[[ INPUT MATERIAL, beginning ]]
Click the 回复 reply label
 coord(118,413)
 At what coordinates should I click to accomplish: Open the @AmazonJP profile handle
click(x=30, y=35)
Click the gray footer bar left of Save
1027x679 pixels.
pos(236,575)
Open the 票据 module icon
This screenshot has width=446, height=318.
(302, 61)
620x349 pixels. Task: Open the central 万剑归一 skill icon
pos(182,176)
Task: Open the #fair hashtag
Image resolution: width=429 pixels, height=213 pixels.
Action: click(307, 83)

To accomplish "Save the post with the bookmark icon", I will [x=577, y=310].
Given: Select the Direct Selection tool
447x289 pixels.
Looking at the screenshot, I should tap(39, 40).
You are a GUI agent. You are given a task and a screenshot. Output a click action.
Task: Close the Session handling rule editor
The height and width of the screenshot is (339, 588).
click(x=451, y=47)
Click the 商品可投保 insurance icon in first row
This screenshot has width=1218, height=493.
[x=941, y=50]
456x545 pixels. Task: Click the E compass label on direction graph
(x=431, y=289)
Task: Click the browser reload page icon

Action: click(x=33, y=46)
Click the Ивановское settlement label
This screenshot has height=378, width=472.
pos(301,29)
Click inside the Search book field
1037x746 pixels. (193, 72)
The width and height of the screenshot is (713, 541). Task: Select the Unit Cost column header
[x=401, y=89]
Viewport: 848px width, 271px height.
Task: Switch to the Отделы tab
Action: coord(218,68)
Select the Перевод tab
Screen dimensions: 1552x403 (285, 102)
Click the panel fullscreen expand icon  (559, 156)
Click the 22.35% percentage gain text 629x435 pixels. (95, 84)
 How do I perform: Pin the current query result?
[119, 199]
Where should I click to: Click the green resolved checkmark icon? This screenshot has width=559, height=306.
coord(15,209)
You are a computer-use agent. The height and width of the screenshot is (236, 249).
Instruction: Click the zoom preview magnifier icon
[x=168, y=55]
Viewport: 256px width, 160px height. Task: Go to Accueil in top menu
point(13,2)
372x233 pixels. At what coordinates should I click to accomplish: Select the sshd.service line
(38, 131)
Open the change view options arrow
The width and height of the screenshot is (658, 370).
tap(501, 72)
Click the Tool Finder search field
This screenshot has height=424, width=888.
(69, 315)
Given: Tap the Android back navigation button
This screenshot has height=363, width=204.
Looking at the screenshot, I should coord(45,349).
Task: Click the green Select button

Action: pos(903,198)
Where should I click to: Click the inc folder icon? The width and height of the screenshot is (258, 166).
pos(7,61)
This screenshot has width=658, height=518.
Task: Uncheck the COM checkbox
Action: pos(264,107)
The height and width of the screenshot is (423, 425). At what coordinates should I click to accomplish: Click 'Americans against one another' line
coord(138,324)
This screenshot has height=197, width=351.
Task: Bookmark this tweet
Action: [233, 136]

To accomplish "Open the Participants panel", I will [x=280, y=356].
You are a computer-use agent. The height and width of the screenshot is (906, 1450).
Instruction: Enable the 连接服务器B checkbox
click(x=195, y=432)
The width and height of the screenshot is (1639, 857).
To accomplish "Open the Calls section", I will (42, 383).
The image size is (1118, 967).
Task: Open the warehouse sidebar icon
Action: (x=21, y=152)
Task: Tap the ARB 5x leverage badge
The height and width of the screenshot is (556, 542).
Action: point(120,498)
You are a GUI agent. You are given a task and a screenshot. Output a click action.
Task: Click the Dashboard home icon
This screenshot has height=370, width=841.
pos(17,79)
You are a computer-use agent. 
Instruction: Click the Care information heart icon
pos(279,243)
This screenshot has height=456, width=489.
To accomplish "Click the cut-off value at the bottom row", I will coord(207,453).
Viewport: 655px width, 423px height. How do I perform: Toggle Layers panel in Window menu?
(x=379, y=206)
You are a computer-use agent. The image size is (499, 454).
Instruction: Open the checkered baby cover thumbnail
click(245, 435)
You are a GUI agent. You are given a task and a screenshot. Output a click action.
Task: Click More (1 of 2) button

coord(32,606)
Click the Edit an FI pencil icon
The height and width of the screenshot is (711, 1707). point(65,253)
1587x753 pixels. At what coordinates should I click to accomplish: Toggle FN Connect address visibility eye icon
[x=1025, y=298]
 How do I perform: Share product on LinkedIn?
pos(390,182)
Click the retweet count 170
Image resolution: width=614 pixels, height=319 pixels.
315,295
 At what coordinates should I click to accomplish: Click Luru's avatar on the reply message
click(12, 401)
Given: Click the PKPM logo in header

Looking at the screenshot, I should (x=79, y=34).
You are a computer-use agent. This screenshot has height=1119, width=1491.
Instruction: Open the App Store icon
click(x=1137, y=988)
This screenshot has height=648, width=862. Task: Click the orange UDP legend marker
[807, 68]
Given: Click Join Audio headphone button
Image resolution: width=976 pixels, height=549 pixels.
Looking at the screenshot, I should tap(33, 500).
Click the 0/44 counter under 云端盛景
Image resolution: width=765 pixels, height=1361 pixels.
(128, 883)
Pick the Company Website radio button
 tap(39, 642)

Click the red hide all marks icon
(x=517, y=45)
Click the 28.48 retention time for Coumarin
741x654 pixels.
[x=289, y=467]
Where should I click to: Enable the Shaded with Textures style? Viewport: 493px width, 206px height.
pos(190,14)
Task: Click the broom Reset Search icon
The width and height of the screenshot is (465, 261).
[[ INPUT MATERIAL, end ]]
Output each line of the records above exactly, beginning at the first, and stop once the line containing "Task: Open the #fair hashtag" has been output.

Click the 回复 reply label
 coord(118,413)
 At what coordinates should I click to accomplish: Open the @AmazonJP profile handle
click(x=30, y=35)
Click the gray footer bar left of Save
1027x679 pixels.
pos(236,575)
Open the 票据 module icon
This screenshot has width=446, height=318.
(302, 61)
620x349 pixels. Task: Open the central 万剑归一 skill icon
pos(182,176)
Task: Open the #fair hashtag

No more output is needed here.